Le mystère placebo

L’effet placebo est aujourd’hui bien accepté par la médecine officielle. Aucune étude clinique sérieuse ne peut se faire sans en tenir compte et, à chaque fois, on observe que le placebo soigne un nombre important de patients. Tous les médecins l’admettent et beaucoup utilisent même l’effet thérapeutique du placebo dans leur pratique quotidienne : lors d’une enquête publiée en octobre dernier aux USA un rhumatologue sur deux a reconnu avoir recours à un placebo pour calmer ses patients !

Mais comment agit donc ce fameux placebo ? Est-ce la conviction que l’on va s’améliorer, la force de pensée du thérapeute qui va vous convaincre que vous irez mieux, la certitude d’employer un médicament efficace ? Tout ceci c’est l’effet placebo. Ce sont autant de graines semées dans le subconscient qui vont germer en guérison.

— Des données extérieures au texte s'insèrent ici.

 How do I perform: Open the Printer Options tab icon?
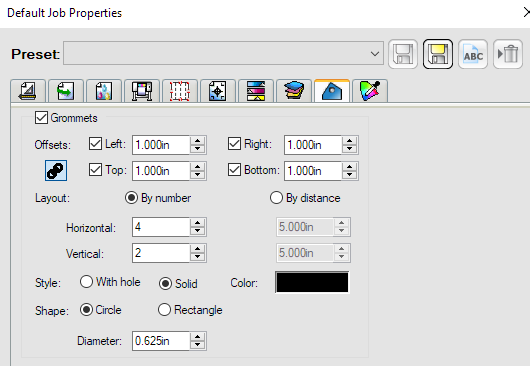(142, 91)
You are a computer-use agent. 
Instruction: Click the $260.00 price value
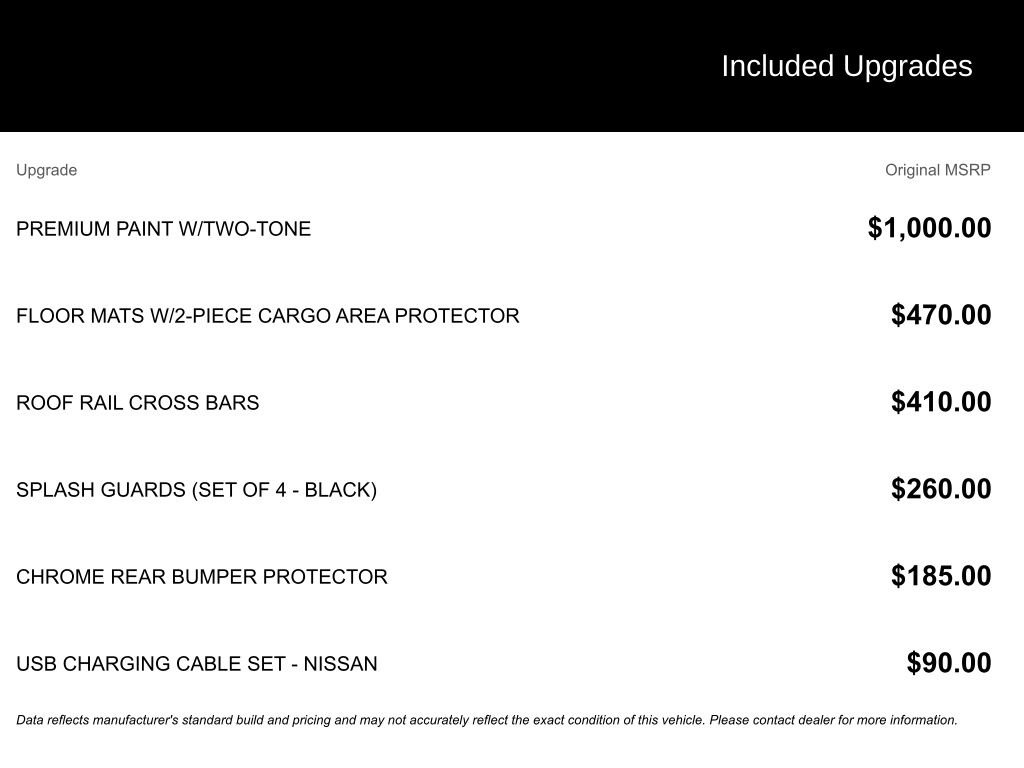[941, 488]
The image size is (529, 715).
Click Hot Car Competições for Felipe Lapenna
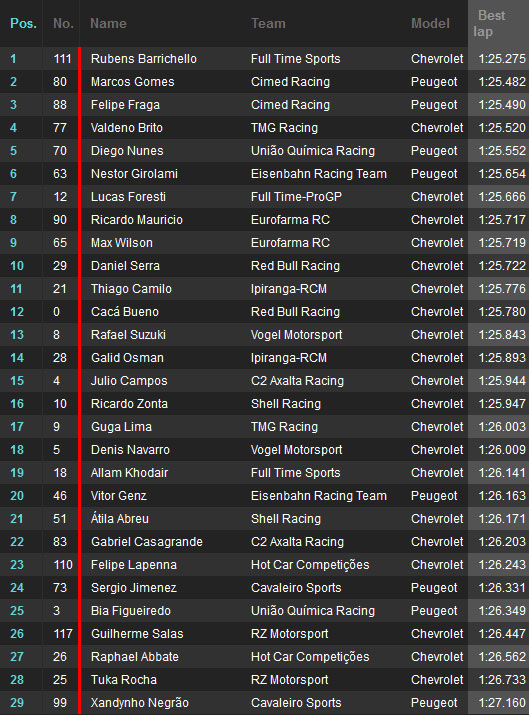pos(310,565)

La suggestion mentale est connue depuis plusieurs siècles en médecine. Déjà, au XIII° siècle, le moine savant Roger Bacon décrit parfaitement comment la guérison s’améliore si le malade s’approprie la médecine qui lui est prescrite, pour que son âme s’en réjouisse et trouve en elle la force de la guérison. Deux siècles plus tard, Paracelse va même plus loin et considère que le malade finit par devenir ce qu’il imagine. Il mettait en garde contre la peur qui, en période d’épidémies, peut renforcer la propagation et la gravité du mal. L’image mentale que nous nous représentons de nous-même ne contribue-t-elle pas à notre devenir ? « Imaginez-vous dans un corps sain et votre intuition vous portera à des choix naturels qui renforceront votre santé. Demeurez dans la tristesse et vous finirez par avoir mal au coeur », disait-il.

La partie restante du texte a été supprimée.